Iraq : Lakhdar Brahimi extrêmement préoccupé par l'évolution de la situation à Fallujah

28 avril 2004

A sa sortie des consultations qui ont suivi son intervention devant le Conseil de sécurité hier soir, le Conseiller de l'ONU pour l'Iraq a exprimé auprès de la presse sa conviction que son plan pouvait être mis en oeuvre mais les nouveaux niveaux de violence atteints hier à Fallujah l'ont amené à exprimer des doutes sur ce qu'il était possible de faire, passé un certain point.

Si la condition continue à se détériorer, hypothèse émise par un journaliste, Lakhdar Brahimi a admis qu'au-delà d'un certain point, tout pouvait devenir très difficile.

« Cependant, s'est-il repris, ce que j'ai dit, c'est qu'à Bagdad, les tensions et les problèmes qui existent ne font que rendre plus urgent la poursuite du processus politique car on peut espérer qu'il parviendra à calmer les choses. »

Cependant, a-t-il ajouté, « au-delà d'un certain point, je ne sais pas. »

A une question lui demandant pourquoi il avait changé d'approche par rapport à des propositions antérieures qui envisageaient que le gouvernement intérimaire soit choisi par un ensemble composé de juges iraquiens, du Conseil de gouvernement iraquien et de responsables de l'ONU, il a dit « qu'à l'évidence, dans n'importe quel pays, il était préférable que le gouvernement soit choisi par le peuple et qu'il n'avait pas changé de ce point de vue. »
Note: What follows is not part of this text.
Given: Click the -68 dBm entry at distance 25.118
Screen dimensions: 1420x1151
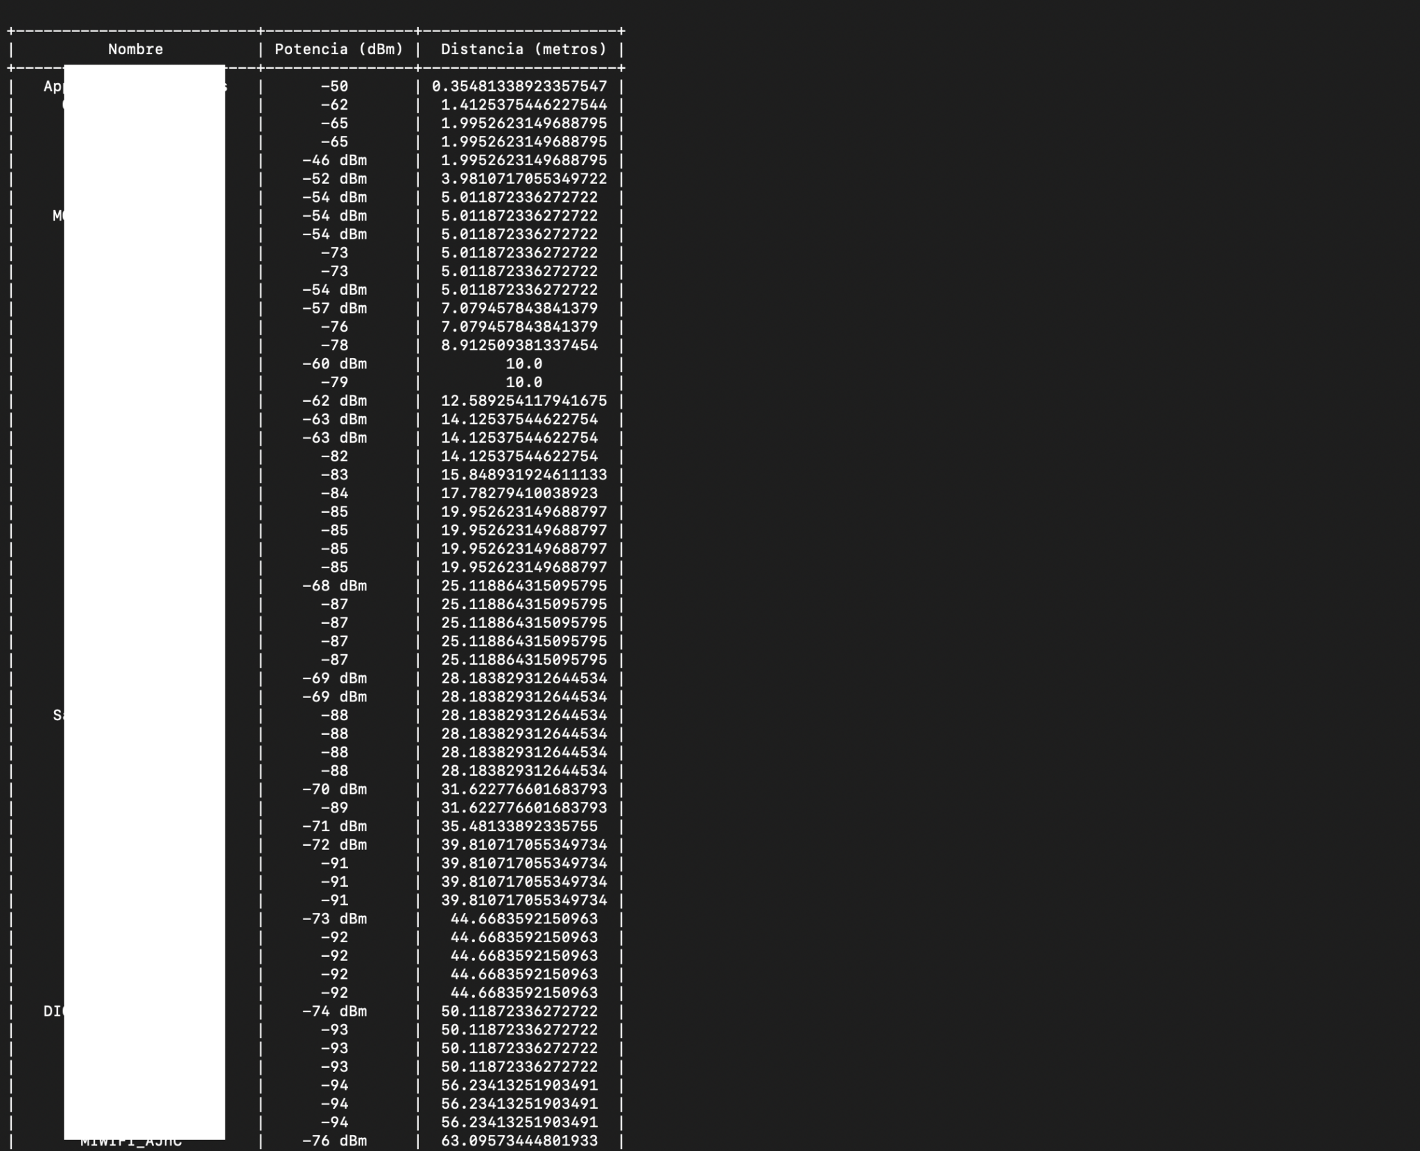Looking at the screenshot, I should pos(335,586).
Interrogé sur ce qu'il pensait du transfert de souveraineté aux Iraquiens le 30 juin et s'il estimait que c'était une condition vitale pour le succès du processus, M. Brahimi a répondu que ce dont il était question, était la fin de l'occupation et qu'en soi, la fin de l'occupation signifiait le retour de la souveraineté.

« Ce que sera la relation entre le Gouvernement iraquien et ceux qui seront alors les anciennes puissances occupantes, sera déterminé entre eux », a-t-il précisé.

Il lui a été également demandé s'il avait quelqu'un précisément à l'esprit, M. Pachachi, par exemple, lorsqu'il a spécifié qu'il faudrait que cela soit des non-politiciens qui forment le gouvernement d'administration intérimaire. A cela, Lakhdar Brahimi a répondu en affirmant n'avoir personne en particulier à l'esprit de ce point de vue, ajoutant que cela s'était déjà produit dans le passé qu'un gouvernement intérimaire composé de technocrates gère magnifiquement un pays mais que lui-même n'avait jamais dit que ce seraient nécessairement des technocrates qui composeraient le gouvernement d'administration intérimaire irakien.

A propos des commentaires d'Ahmed Chalabi qui aurait dit que M. Brahimi n'était pas une personnalité qui rassemblait les Iraquiens, le Conseiller spécial pour l'Iraq a réagi en soulignant que « M. Chalabi disait beaucoup de choses sur beaucoup de gens mais, comme vous le savez, beaucoup de choses ont été dites sur lui également » auxquelles il ne souhaitait rien ajouter.

A une question concernant les pouvoirs du gouvernement intérimaire au regard de la présence des forces de la coalition après le 30 septembre, Lakhdar Brahimi a répondu par une autre question : « Vous voulez que 150 000 soldats disparaissent le 30 juin à minuit ? »

« Ces soldats vont être là, a-t-il poursuivi, et une des raisons pour lesquelles je pense que ce serait une bonne chose si ce gouvernement était formé et accepté d'ici au début juin, est qu'il aurait le temps de discuter avec les puissances d'occupation, l'ONU et le Conseil de sécurité sur les conditions d'exercice du pouvoir après le 30 juin. »

Sur la façon dont les « technocrates seraient sélectionnés », autre question d'un journaliste, il a répondu que des consultations ont lieu en ce moment entre l'Administration provisoire de coalition, le Conseil de gouvernement de l'Iraq et l'ONU.

A propos de la situation à Fallujah, il a à nouveau exprimé son extrême inquiétude à la suite des images qu'il avait sur les combats qui s'y déroulaient au moment où il s'exprimait. « Tout ce que nous souhaitons c'est que les choses se règlent le plus vite possible », a-t-il ajouté.